For the complete manual, see: https://bjornbredesen.github.io/gnocis/

For an in-depth tutorial, see the Jupyter Notebooks in the tutorial/ folder.


Features

  • DNA sequence handling
    • File format support - Loading and streaming
      • FASTA
      • 2bit
    • File format support - Saving
      • FASTA
    • Operations
      • Printing
      • Sliding window extraction
      • Reverse complement generation
  • Sequence region handling
    • File format support - Loading and saving
      • GFF
      • BED
      • Coordinate lists (chromosome:start..end)
    • Operations
      • Overlap acquisition
      • Non-overlap acquisition
      • Merged set generation
      • Exclusion set generation
      • Sequence region extraction
  • Modelling
    • Generative DNA sequence models, with training and sequence generation
      • I.i.d.
      • N'th order Markov chains
    • Confusion matrices
      • Generation from model statistics
      • Printing
      • Receiver Operating Characteristic curve generation
      • Precision Recall Curve generation
      • Area Under the Curve calculation
    • Feature models
      • Log-odds
      • Dummy
      • Support Vector Machines (via sklearn)
      • Random Forest (via sklearn)
    • Features
      • k-mer spectrum
      • Motif occurrence spectrum
      • Motif pair occurrence spectrum
  • Motifs
    • Types
      • IUPAC nucleotide motifs
      • Position Weight Matrices
      • k-mer spectra
  • Feature networks
    • Directed acyclic graphs of features
    • Transformations of feature sets: filtering; concatenation; scaling; square; ...
    • Feature network nodes for constructing models
    • Application to sequences
  • Optionally integrates with established packages
    • Numpy – for integration with external methods
    • Pandas – for integration with external methods
    • Scikit-learn – for extended analyses and classic machine learning
    • TensorFlow – for neural networks
    • Jupyter Notebooks – for interactive and reproducible analysis and modelling
  • Easy to use
  • Objects are represented by classes, with human-readable descriptions
  • Optimized with Cython
  • ...

Requirements

  • Python 3.6, 3.7, 3.8, 3.9
  • Windows, MacOS or Linux
  • C++ compiler when installing on Linux
  • Optional: Cython – required only when building from source
  • Optional: sklearn – for SVM and RF modelling
  • Optional: CuPy and CUDA – for CUDA-optimized SVM
  • Optional: TensorFlow – for neural networks

Citing

If you use Gnocis in published research, Gnocis must be cited.

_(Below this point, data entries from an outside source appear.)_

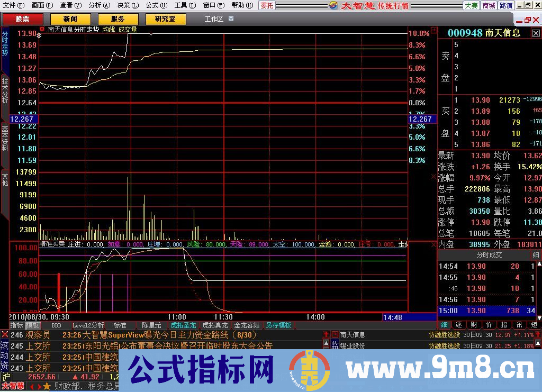
Task: Click the small X at volume chart right edge
Action: tap(434, 177)
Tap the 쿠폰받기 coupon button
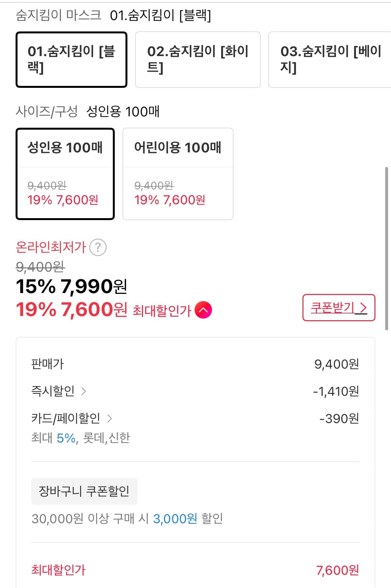This screenshot has width=391, height=588. coord(338,308)

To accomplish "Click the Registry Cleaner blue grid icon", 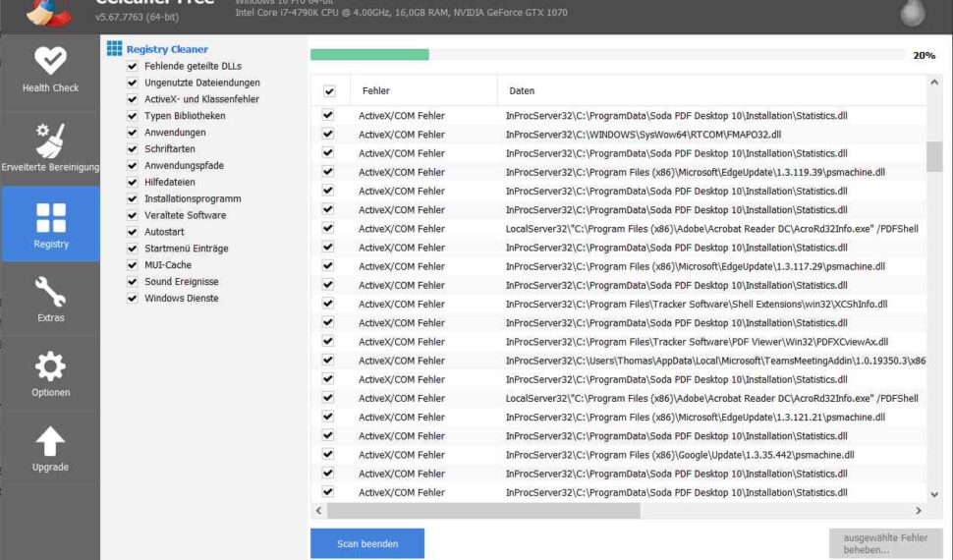I will 114,48.
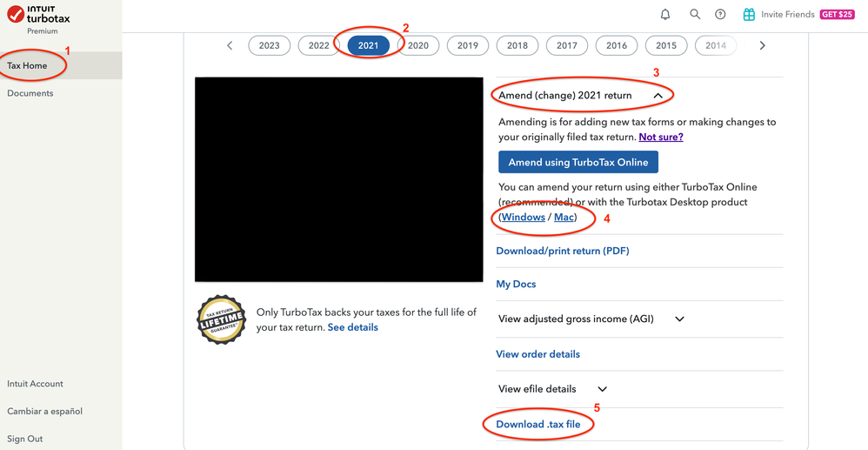Click the Intuit TurboTax logo
The height and width of the screenshot is (450, 868).
point(39,16)
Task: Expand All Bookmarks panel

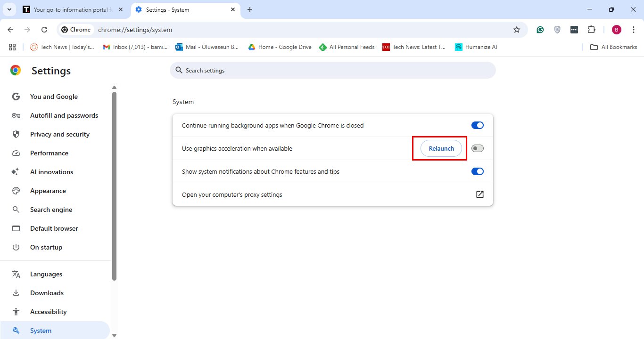Action: 613,47
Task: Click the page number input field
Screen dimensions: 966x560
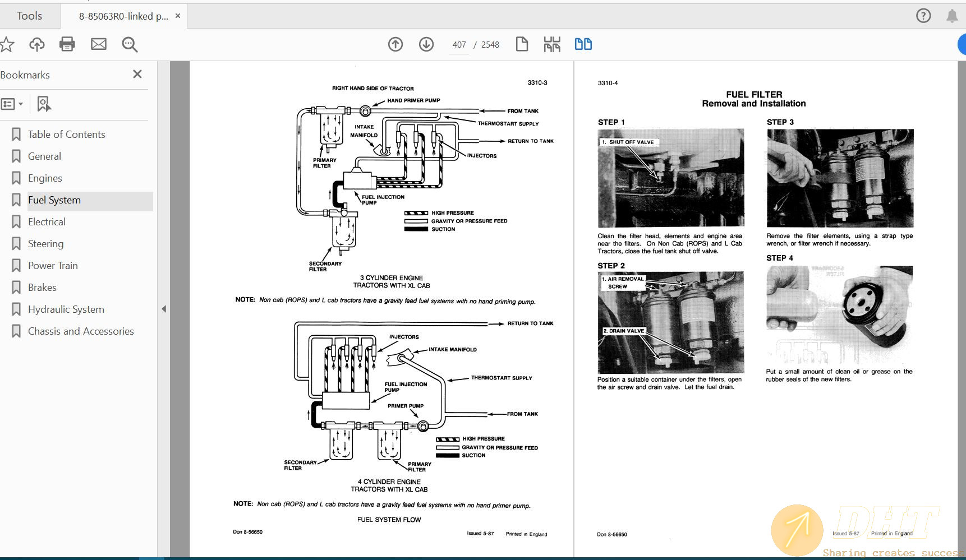Action: [459, 45]
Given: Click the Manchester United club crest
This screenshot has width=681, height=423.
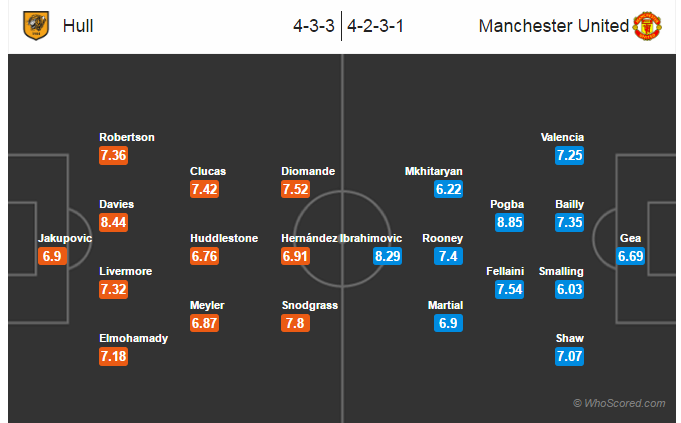Looking at the screenshot, I should point(647,26).
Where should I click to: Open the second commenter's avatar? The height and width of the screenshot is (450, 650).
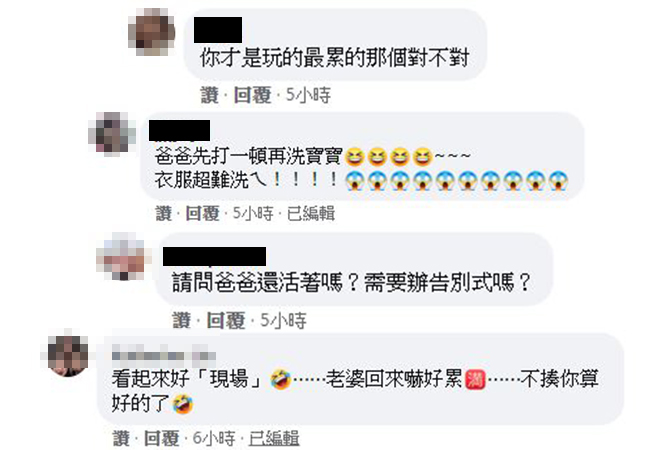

An article for Gnocis is in the process of being submitted for peer review. Please check back for an updated citation policy.


License

MIT License

Copyright (c) 2018- Bjørn André Bredesen-Aa

Permission is hereby granted, free of charge, to any person obtaining a copy of this software and associated documentation files (the "Software"), to deal in the Software without restriction, including without limitation the rights to use, copy, modify, merge, publish, distribute, sublicense, and/or sell copies of the Software, and to permit persons to whom the Software is furnished to do so, subject to the following conditions:

The above copyright notice and this permission notice shall be included in all copies or substantial portions of the Software.

THE SOFTWARE IS PROVIDED "AS IS", WITHOUT WARRANTY OF ANY KIND, EXPRESS OR IMPLIED, INCLUDING BUT NOT LIMITED TO THE WARRANTIES OF MERCHANTABILITY, FITNESS FOR A PARTICULAR PURPOSE AND NONINFRINGEMENT. IN NO EVENT SHALL THE AUTHORS OR COPYRIGHT HOLDERS BE LIABLE FOR ANY CLAIM, DAMAGES OR OTHER LIABILITY, WHETHER IN AN ACTION OF CONTRACT, TORT OR OTHERWISE, ARISING FROM, OUT OF OR IN CONNECTION WITH THE SOFTWARE OR THE USE OR OTHER DEALINGS IN THE SOFTWARE.


Logo

Logo: Copyright Bjørn André Bredesen-Aa

Project details


Download files

Download the file for your platform. If you're not sure which to choose, learn more about installing packages.

Source Distribution

gnocis-0.9.12.tar.gz (1.6 MB view hashes)

Uploaded Source

Built Distributions

gnocis-0.9.12-cp39-cp39-win_amd64.whl (1.2 MB view hashes)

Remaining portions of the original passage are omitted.